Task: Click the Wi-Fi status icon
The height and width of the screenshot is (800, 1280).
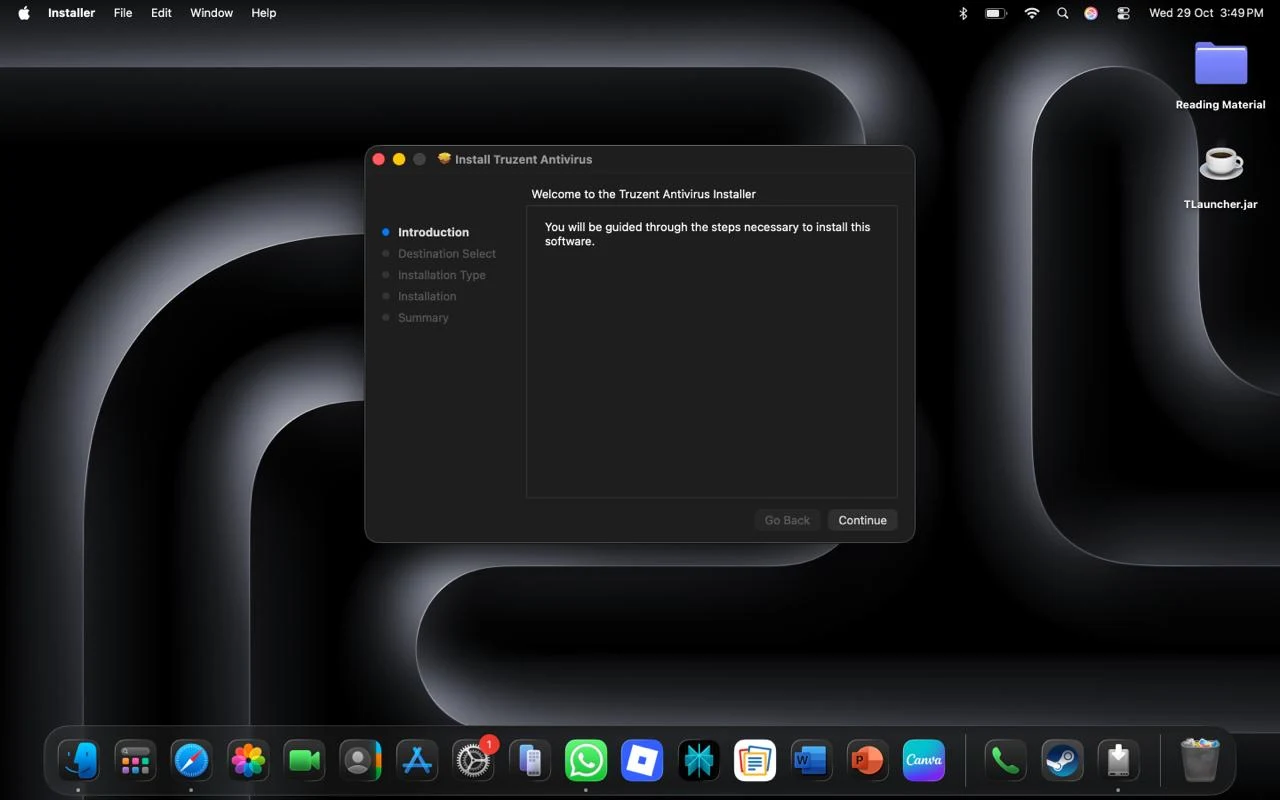Action: tap(1031, 13)
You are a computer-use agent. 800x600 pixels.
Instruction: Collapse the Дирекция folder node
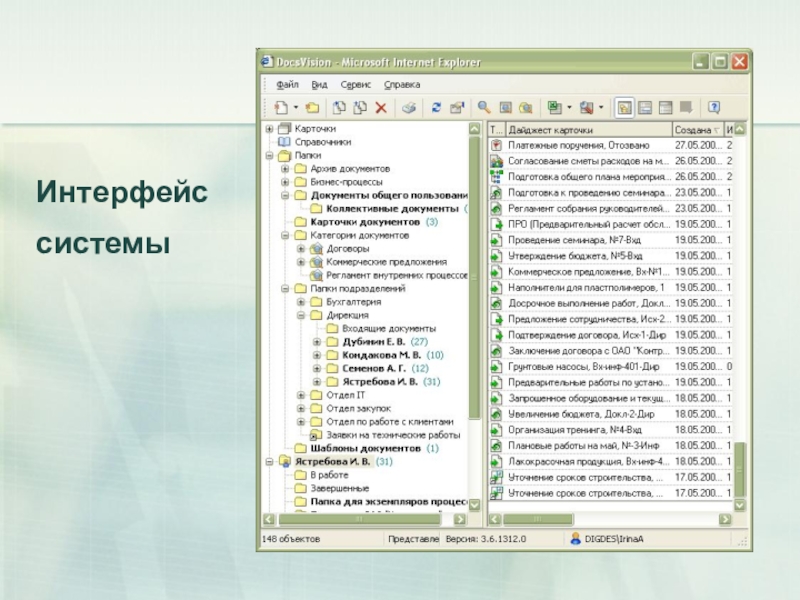tap(302, 315)

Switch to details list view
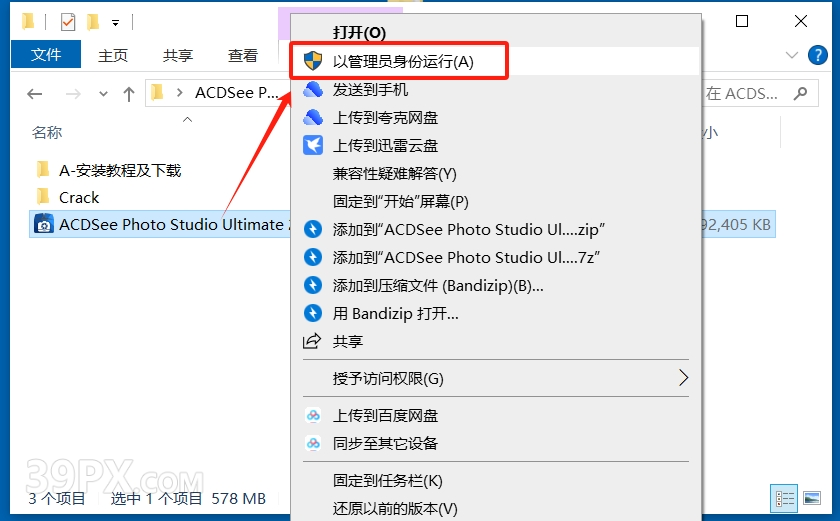coord(785,499)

● What the task asks:
In the records above, find the line containing "You are a computer-use agent. 800x600 pixels.", then write out exactly that line and every later one through the last, omitting pictures.

● Answer box:
You are a computer-use agent. 800x600 pixels.
Instruction: Collapse the Дирекция folder node
tap(302, 315)

Switch to details list view
coord(785,499)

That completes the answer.